Die Laufzeitenverlängerung kann ein solches sein. In einem Leitfaden der Wirtschaftsprüfungsgesellschaft PWC werden als ein Grund für Wertberichtigungen auch Zugeständnisse des Kreditgebers aufgeführt, die im Zusammenhang mit finanziellen Schwierigkeiten des Schuldners gewährt wurden. Würde nun Athen längere Laufzeiten und eine abermalige Senkung der Zinsen erhalten, bliebe einer Bank nichts anderes übrig, als eine weitere Abschreibung vorzunehmen. Dass es so kommen wird, muss angenommen werden, denn der Vorsitzende der Eurogruppe, der niederländische Finanzminister Jeroen Dijsselbloem, hatte diese Optionen schon in Aussicht gestellt, falls Athen Reformvorgaben und einen Haushaltsüberschuss vor Zinsausgaben erzielt. Einen solchen Primärüberschuss hat das griechische Finanzministerium nun mitgeteilt.

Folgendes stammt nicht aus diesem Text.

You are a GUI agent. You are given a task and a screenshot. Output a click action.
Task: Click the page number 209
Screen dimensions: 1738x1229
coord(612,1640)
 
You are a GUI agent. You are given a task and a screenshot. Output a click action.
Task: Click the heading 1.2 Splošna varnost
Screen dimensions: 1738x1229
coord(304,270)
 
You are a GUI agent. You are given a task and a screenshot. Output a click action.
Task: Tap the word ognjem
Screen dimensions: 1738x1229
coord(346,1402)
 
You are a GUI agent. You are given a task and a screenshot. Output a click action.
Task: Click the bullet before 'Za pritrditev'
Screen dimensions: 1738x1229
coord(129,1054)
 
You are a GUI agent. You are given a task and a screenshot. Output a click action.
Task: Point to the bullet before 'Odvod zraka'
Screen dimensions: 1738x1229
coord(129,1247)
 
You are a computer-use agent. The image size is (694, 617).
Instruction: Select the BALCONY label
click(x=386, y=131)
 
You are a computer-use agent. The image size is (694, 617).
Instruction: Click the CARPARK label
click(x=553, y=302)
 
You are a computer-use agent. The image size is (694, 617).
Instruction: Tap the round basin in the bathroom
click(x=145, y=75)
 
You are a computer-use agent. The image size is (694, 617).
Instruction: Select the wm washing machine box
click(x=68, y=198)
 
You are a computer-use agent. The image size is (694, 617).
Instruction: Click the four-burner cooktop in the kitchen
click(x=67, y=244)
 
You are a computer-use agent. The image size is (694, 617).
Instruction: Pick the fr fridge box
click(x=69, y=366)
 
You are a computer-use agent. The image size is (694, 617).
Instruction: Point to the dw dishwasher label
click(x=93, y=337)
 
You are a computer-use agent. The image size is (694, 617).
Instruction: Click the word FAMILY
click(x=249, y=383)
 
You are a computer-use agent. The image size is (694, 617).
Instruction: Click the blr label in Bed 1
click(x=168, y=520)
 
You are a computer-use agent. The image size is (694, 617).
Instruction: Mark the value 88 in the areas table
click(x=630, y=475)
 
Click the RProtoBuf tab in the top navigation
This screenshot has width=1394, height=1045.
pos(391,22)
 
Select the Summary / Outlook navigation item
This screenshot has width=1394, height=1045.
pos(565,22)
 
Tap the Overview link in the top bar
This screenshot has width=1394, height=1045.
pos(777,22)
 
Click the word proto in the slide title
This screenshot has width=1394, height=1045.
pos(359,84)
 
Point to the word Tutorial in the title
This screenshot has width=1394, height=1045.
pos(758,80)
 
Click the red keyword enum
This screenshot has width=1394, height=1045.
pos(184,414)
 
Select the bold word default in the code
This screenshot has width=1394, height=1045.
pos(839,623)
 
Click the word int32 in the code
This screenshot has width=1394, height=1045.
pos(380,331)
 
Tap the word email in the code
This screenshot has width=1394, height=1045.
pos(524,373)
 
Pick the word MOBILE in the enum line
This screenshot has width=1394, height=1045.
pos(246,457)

Zugeständnisse dürften sich positiv auf die Kurse der griechischen Anleihen auswirken und damit den Marktzins senken. Dieser liegt derzeit bei knapp 9 Prozent. In ihrem Rechenbeispiel nehmen die beiden IfW-Volkswirte David Benček und Henning Klodt an, dass der griechische Marktzins in 30 Jahren der durchschnittlichen Rendite der Euroländer entsprechen könnte. Diese beträgt – gewichtet nach den Anteilen an der Europäischen Zentralbank – 3,2 Prozent. Der Verlust für die Euroländer aus der Laufzeitenverlängerung würde dann 7,5 Milliarden Euro betragen. Liegt die griechische Rendite einen Prozentpunkt darüber, erhöht sich der Abschreibungsbedarf auf 10,5 Milliarden. Bei zwei Prozentpunkten wären es 13,5 Milliarden Euro. Derzeit beträgt der Zinsunterschied 5,5 Prozentpunkte.